Now, let's change it up. What if https://foo is actually a SharePoint Web Application with portions ("asdf' and "too") being crawled as "Web" (e.g. a Public facing site), but you now also want to crawl some of its Site Collections as SharePoint content. For this case, you then add two more content sources "SP Sites - for httpFooSitesABC" and "SP Sites - for httpFooSitesXYZ" with each containing https://foo/sites/abc and https://foo/sites/xyz respectively. Again, we would expect these content sources to be successfully created.

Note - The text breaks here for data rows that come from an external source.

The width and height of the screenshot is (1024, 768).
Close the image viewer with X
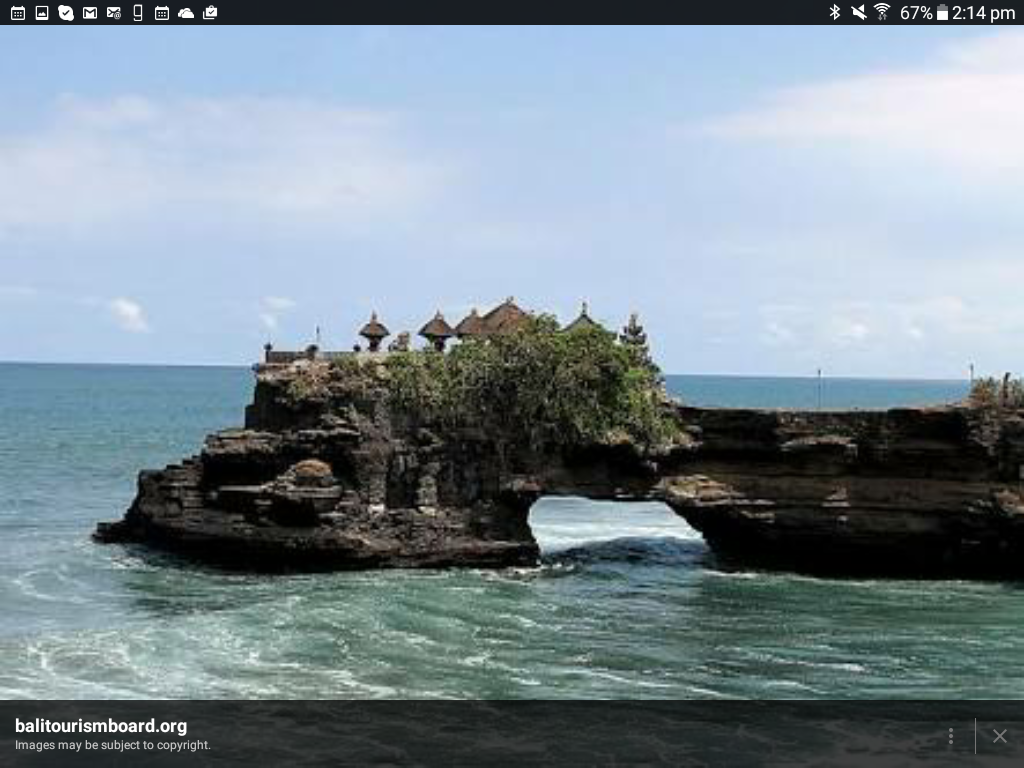[x=999, y=736]
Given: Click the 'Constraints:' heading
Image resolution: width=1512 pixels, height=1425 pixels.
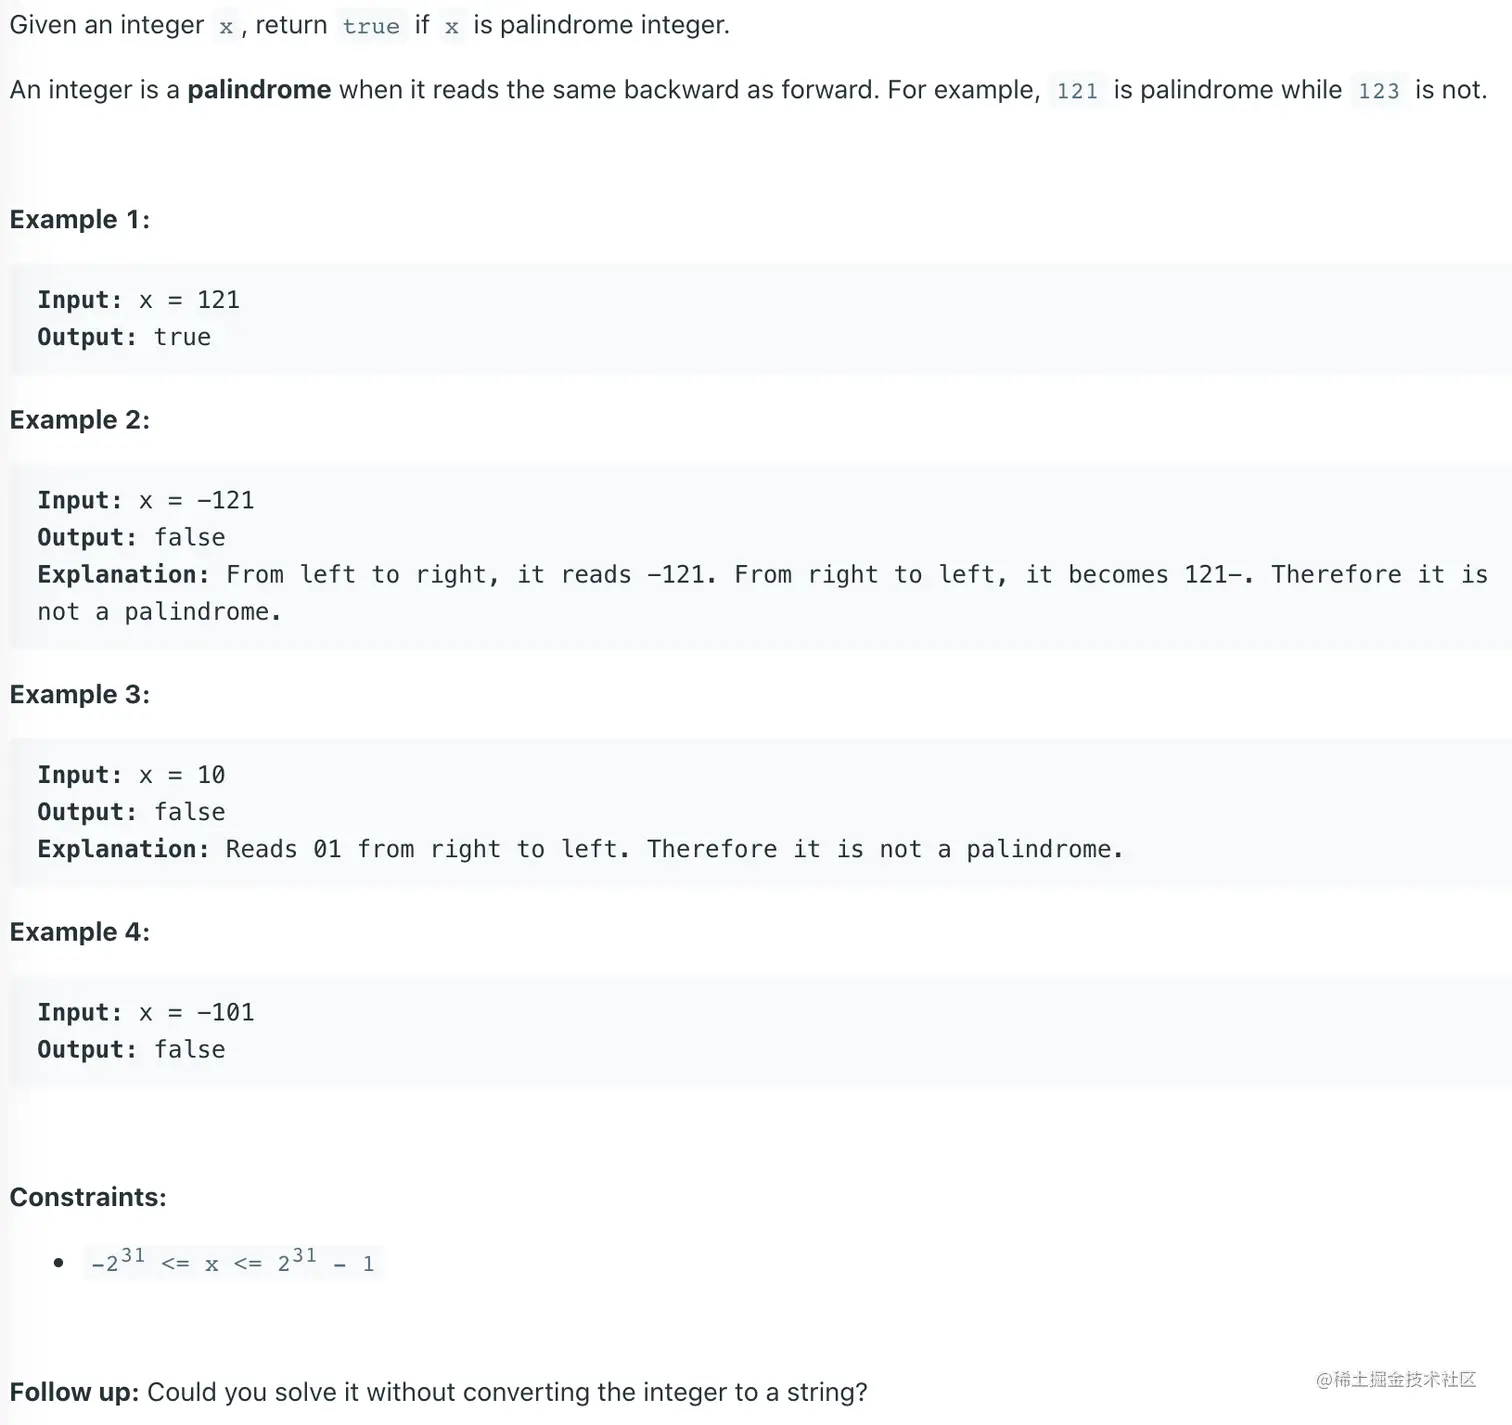Looking at the screenshot, I should (x=88, y=1197).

Finally, we now need to create another new "Web" content source named "Web - for httpFooTastic" with https://foo/tastic. Based on what we've done so far, this should work, right? Actually though, it fails with: 

x The start address "https://foo/" already exists in this or another content source

The Explanation:
This may seem like SharePoint content sources have more internal "checks" or functionality that allow you to add more "SharePoint" content sources with start addresses relative to https://foo (as seen with https://foo/sites/xyz), yet prevents new "Web" content sources with virtually the same configuration from being created (as seen with https://foo/tastic). However, the fallacy here is that there is only one kind of "SharePoint" content source, when effectively there are actually two:

  • SharePoint content source for Site Collections
  • SharePoint content sources for Web Applications

A quick proof for this can be demonstrated by - instead of "Web - for httpFooTastic" - attempting to create another content source of type "SharePoint" using the start address "https://foo" with the crawl behavior set as "Crawl everything under the hostname for each start address". In this case, the same error " The start address "https://foo/" already exists in this or another content source " will once again occur. In other words, the behavior that leads to this error is simply not tied to "Web" content sources.

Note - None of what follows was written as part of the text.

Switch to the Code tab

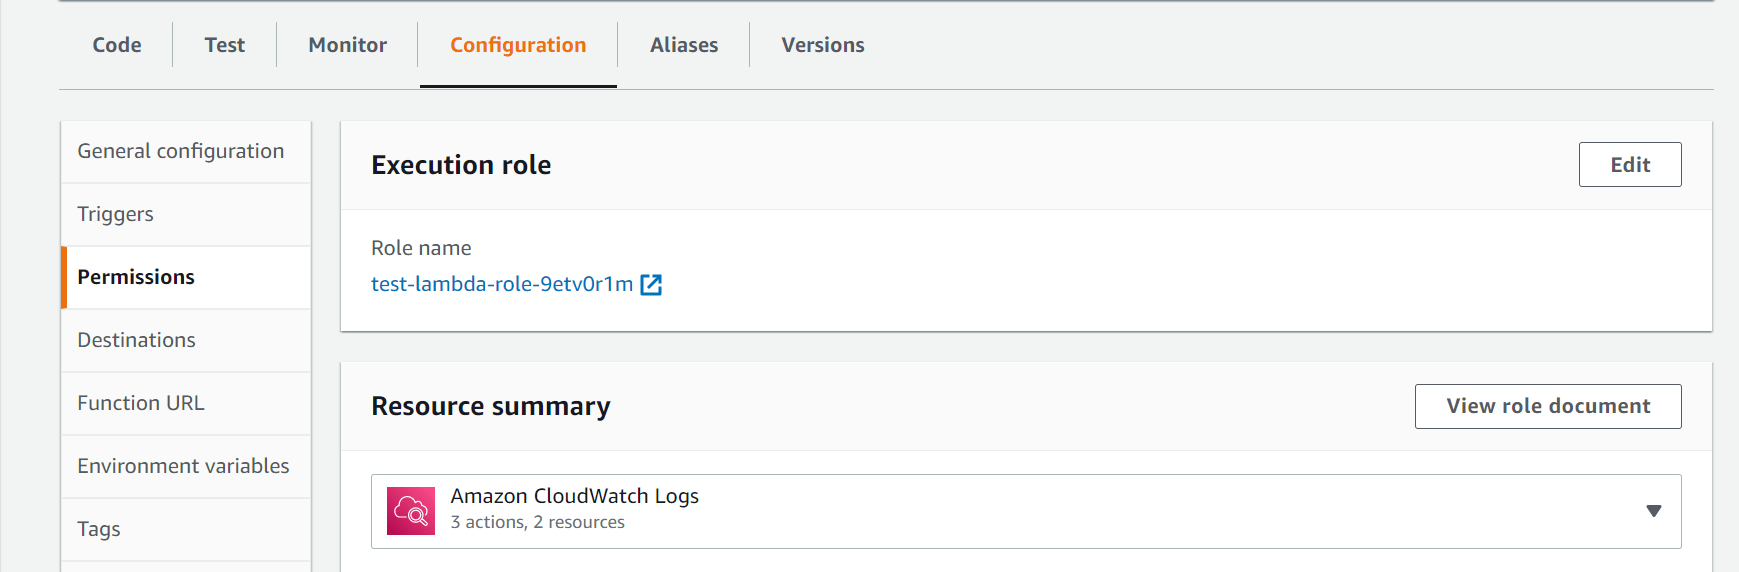(117, 45)
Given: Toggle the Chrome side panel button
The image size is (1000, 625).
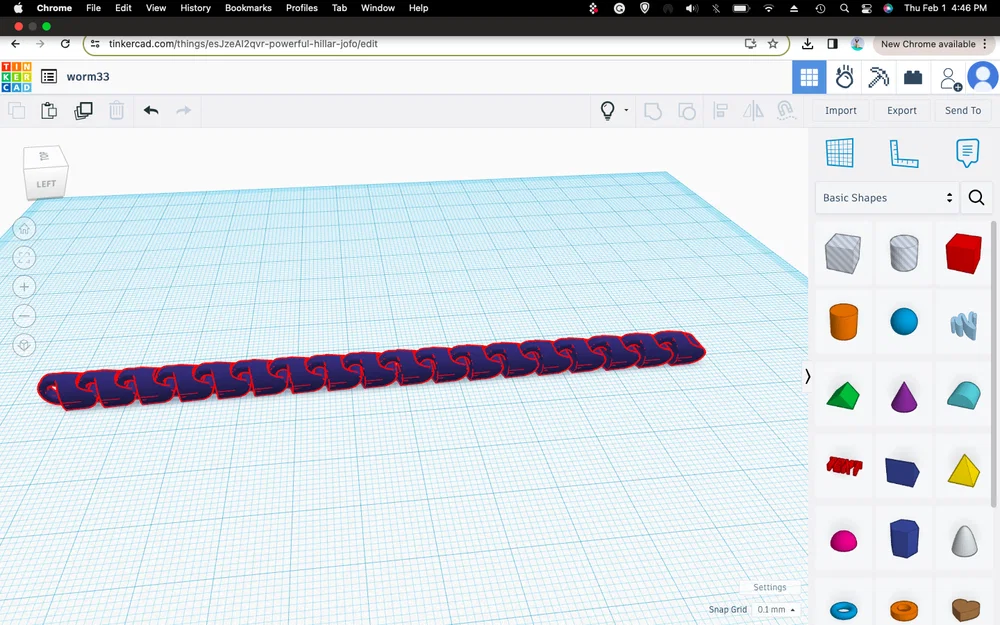Looking at the screenshot, I should 832,44.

The internal logic around this error makes understanding the behavior more apparent, which we can simulate with the following PowerShell (Note: When adding the new content source, the content source object is created first, and then the start addresses get added to this new content source in a second action. The error message occurs during the second step when adding the start addresses. Being the case, this example starts with an existing content source object and intends to simulate the logic occurring when adding the start address to the applicable content source).

For example, assume you wanted to add the start address "https://foo/testing" to a content source named "for httpFooTesting" (Note: I'm being intentionally vague as to the type here because the Web and SharePoint content sources go through this same logic when adding a start address). The simplified steps resemble the following:

$SSA = Get-SPEnterpriseSearchServiceApplication "-name-of-your-SSA-"

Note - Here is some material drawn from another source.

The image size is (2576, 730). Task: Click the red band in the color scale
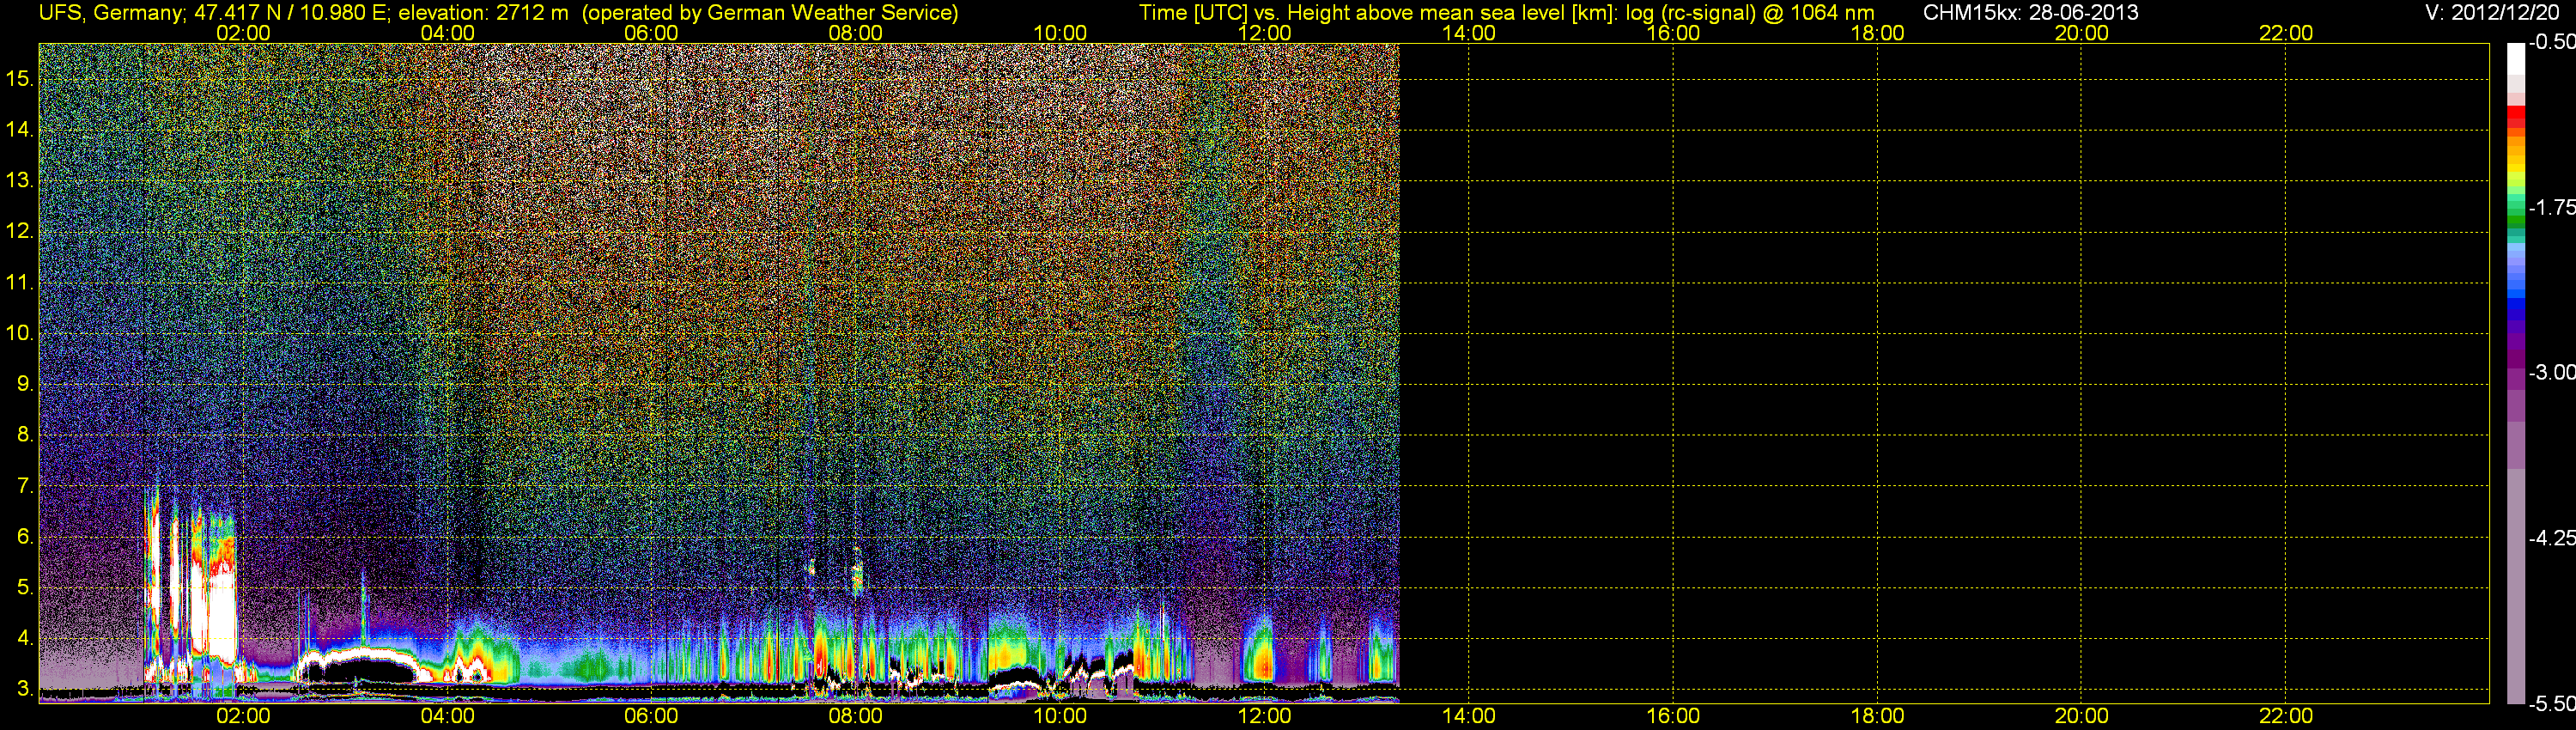tap(2515, 116)
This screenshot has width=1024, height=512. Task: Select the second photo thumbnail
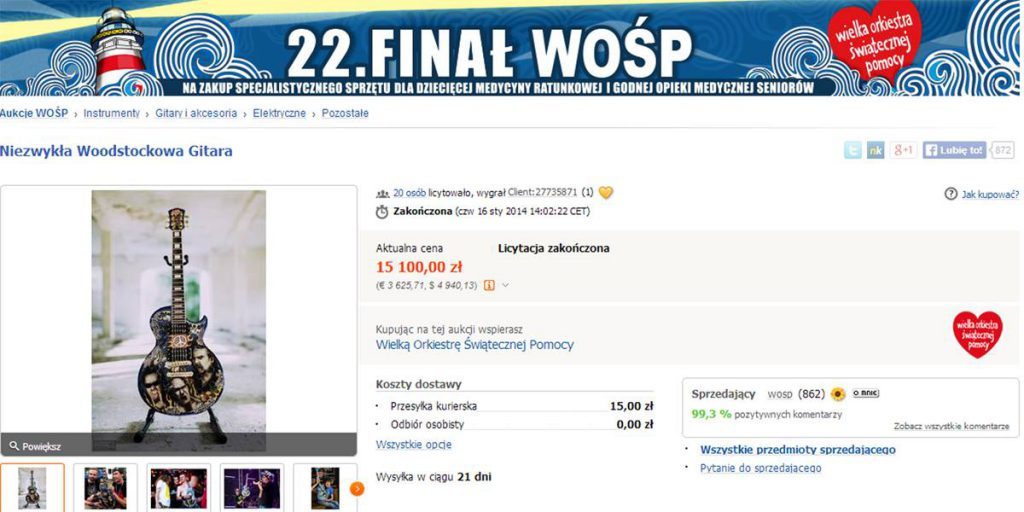[105, 488]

$CS = $SSA | Get-SPEnterpriseSearchCrawlContentSource "httpFooTesting"

function testNewStartAddress { param ([Uri] $newUrl)

   $hostUrl=$newUrl.Scheme + [Uri]::SchemeDelimiter + $newUrl.Authority

   if ($cs.SharePointCrawlBehavior -eq "CrawlSites") {

       #Pseudocode :

       Write-Host ("Check if...")

       Write-Host (" 1) "+$hostUrl+" is in another SP Web App content source")

       Write-Host (" 2) "+$newUrl+" exists in any content source")

       Write-Host ("If both `$false, then "+$newURL+" is valid...")

   } else {

       #Pseudocode :

       Write-Host ("Check if...")

       Write-Host (" 1) "+$hostUrl+" overlaps any SP Sites content source")

       Write-Host (" 2) "+$newUrl+" exists in any content source")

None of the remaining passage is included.